_Tasks and exercises_
[1] According to the blog post, at what time does the writer's TV switch on every morning?
[2] List every person the blog post refers to by name.

_Extracted text_
# # # #

I stayed in bed this morning, finished a movie and came in late for work as a consequence. I usually wake up to my alarm, the TV set to go on every 6:00 AM; and this morning it happened to be tuned to a movie channel. A movie was just starting, "Lord of Thieves" I think was the title. A movie set in Venice about a bunch of orphaned kids each with their own little stories and their adventures together to survive the city doing thievery; intertwined with another plot, the adults and their search for supposedly mythical 'merry go round' of youth. The movie ended with both of them getting what they wished for: one of the kids to go fast forward and be an adult and the adults getting back their youth. Enough said, I like juvenile and cheesy movie lol!
As I slowly took my sweet time preparing for work, I was already late anyway. I opened a page of my daily reflection booklet and the day's reflection is on Hope. What a way to start my day, serendipitously. I got to ponder on the words of PJP2 "Hope is not an empty optimism... rather a premise of responsibile activity..."
Flashback to my youthful days: 5th grade was about to end, I and two other friends (Islaw and Simeon, gosh I suddenly remember them - I wonder where they are now?) were watching the practice 'march' of the graduating class. We excitedly watched and pointed out that the following year; we would be the ones marching to the beat, getting up the stage and do all those ritual of graduation ceremonies. We stayed in that open grounds even after the practice has finished. We playfully did our own march as we hum along the beat. We daydreamed on that day; youthful bashing on dreams and ambitions, what we want to be, what we would do, what we could be doing in the years and decades far; family we would want to have, kids we would want to raise; the possible vices that we might even acquire throughout the years including the possible sickness, old age scenarios and death that can befall us in the twilight.

# # # #

_Supplied data_

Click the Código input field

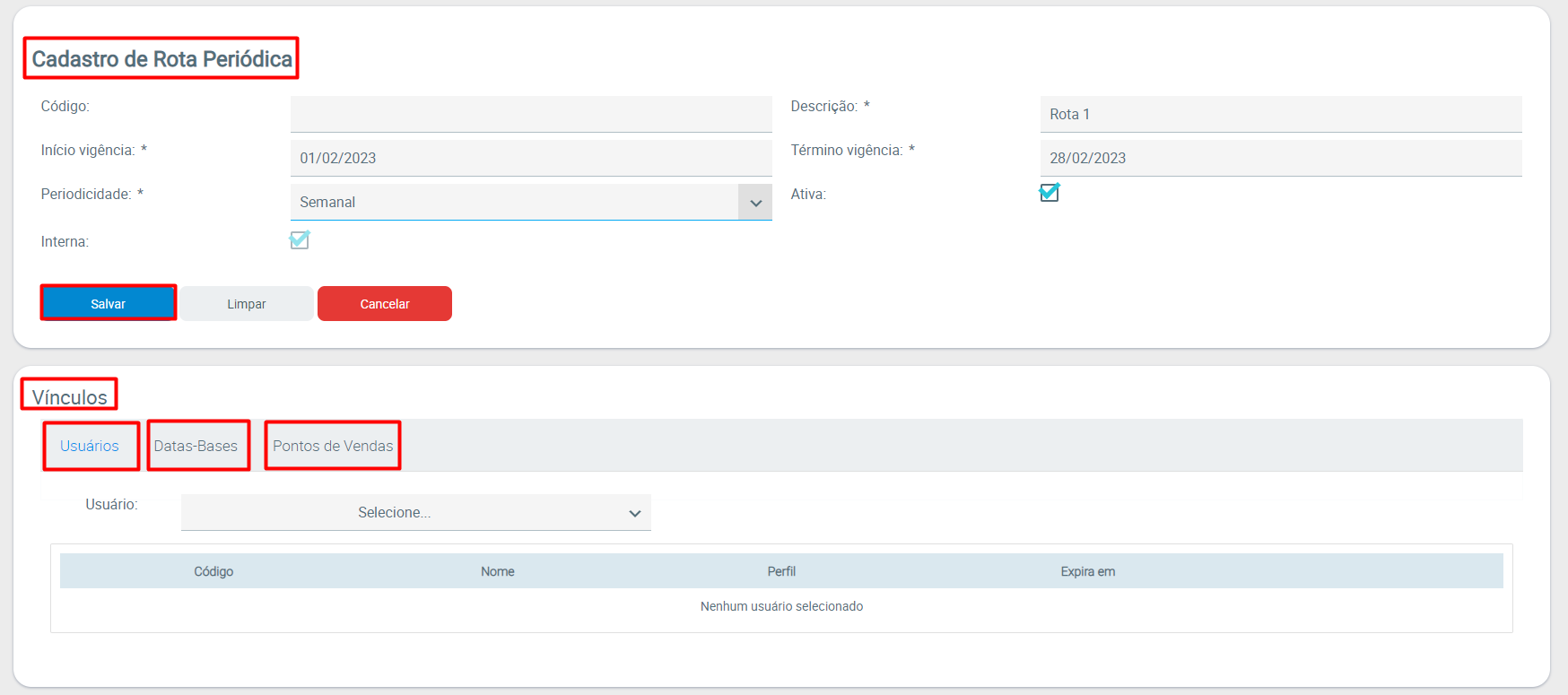point(530,114)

# # # #

_Expected results_
[1] 6:00 AM

[2] PJP2, Islaw, Simeon